Department of Statistics Seminar
North Carolina State University
presents
Drs. Helen Zhang, Dahlia Nielsen and Daowen Zhang
North Carolina State University
A Sampler of NCSU Faculty
Statistical Machine Learning
Abstract: Machine learning (ML) is an emerging discipline to discover
patterns and relationships in (usually) large data sets. Though
ML has had its origin outside Statistics, many problems addressed
in this field can be formulated and solved by statistical methodologies.
In addition, the unique way of statistical thinking and analysis
has endowed some successful ML paradigms with an theoretical
justification, and greatly improved their performances in practice.
Support vector machines (SVM) will be used to show how and why
statisticians can make fundamental contributions to the field
of data mining.
Finding genes by examining correlated markers
Abstract: In my 15 minutes of fame, I will give an introduction to the topic of
finding genes involved in complex human diseases by examining unrelated
individuals. A complex disease is one that has complex causes, including
combinations of genetic and environmental factors. It is assumed in
these diseases that there might be a number of different genes that
contribute to the overall risk of the disease (rather than being
individually causative). To try to locate these genes among all the many
genes that exist in the genome, we rely on the correlation pattern that we
expect to find along individuals' chromosomes within a population. I will
explain the basic principle of this, and how it can help us identify genes
of interest.
Assessing the effects of reproductive hormone profiles on bone mineral
density using functional two-stage mixed models*
Abstract: In the Study of Women's Health Across the Nation (SWAN),
total hip bone mineral density (BMD) was measured
together with repeated measures of the levels of creatinine-adjusted
follicle stimulating hormone (FSH) collected daily in urine over
one menstrual cycle on more than 600 pre- and perimenopausal women.

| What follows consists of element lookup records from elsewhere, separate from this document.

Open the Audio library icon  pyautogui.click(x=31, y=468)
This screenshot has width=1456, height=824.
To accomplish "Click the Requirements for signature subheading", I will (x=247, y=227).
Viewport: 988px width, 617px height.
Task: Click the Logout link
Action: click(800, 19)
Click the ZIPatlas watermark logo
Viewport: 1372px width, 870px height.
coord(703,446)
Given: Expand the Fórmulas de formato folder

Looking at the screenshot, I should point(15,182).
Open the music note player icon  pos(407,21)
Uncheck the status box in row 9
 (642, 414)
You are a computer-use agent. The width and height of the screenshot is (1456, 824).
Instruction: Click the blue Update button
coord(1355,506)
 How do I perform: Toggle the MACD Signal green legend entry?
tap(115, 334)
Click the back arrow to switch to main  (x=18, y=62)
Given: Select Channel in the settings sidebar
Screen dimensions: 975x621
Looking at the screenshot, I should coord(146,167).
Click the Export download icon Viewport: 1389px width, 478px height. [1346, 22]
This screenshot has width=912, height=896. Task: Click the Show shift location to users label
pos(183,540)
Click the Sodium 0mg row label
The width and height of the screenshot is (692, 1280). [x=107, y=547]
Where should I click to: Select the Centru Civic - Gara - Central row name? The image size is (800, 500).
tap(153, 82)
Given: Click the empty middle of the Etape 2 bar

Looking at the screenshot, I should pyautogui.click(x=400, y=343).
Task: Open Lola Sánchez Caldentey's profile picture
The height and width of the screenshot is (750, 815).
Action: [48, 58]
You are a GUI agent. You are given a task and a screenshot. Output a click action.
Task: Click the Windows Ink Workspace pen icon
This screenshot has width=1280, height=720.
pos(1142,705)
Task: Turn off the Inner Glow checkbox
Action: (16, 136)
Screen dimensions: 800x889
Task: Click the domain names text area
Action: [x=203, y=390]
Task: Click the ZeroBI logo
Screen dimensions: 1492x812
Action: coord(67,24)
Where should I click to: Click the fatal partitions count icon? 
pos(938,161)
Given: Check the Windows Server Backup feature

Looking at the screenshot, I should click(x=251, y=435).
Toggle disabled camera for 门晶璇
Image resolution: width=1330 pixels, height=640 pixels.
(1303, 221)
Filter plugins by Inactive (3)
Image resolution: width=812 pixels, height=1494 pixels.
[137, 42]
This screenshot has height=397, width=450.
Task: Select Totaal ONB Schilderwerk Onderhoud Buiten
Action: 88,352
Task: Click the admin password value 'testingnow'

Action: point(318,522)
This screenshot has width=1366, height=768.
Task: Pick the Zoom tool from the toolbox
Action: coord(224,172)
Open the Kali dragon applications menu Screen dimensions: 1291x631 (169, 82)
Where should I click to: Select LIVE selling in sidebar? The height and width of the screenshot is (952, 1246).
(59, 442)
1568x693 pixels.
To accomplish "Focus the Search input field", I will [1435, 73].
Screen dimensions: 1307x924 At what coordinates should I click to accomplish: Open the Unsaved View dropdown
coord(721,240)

It was of interest to investigate the effect of the FSH time profile
in a menstrual cycle on the total hip BMD, adjusting for age and body
mass index. The statistical analysis is challenged by several
features of the data. (1) The covariate FSH is measured longitudinally
and its effect on the scalar outcome BMD is complex. (2) Due to
varying menstrual cycle lengths, women have unbalanced longitudinal
measures of FSH. (3) The longitudinal measures of FSH are subject to
considerable among- and within-woman variations and measurement errors.
We propose a measurement error partial functional linear model, where
repeated measures of FSH are modeled using functional mixed effects models
and the effect of the FSH time profile on BMD is modeled using a partial
functional linear model by treating the unobserved true woman-specific FSH
time profile as a functional covariate. We develop a two-stage estimation
procedure using periodic smoothing splines. Using the connection between
smoothing splines and mixed models, a key feature of our approach is
that estimation at both stages could be conveniently cast into
a unified mixed model framework. A simple test for constant functional
covariate effect is also proposed. The proposed method is evaluated using
simulation studies and applied to the SWAN data.
*This is a joint work with Xihong Lin and Mary Fran Sowers of The University of Michigan.
Friday, August 29, 2003
3:35 - 4:35 pm
206 Cox Hall
Refreshments will be served on the second floor of Dabney Hall (left of Room 222) at 3:00 pm.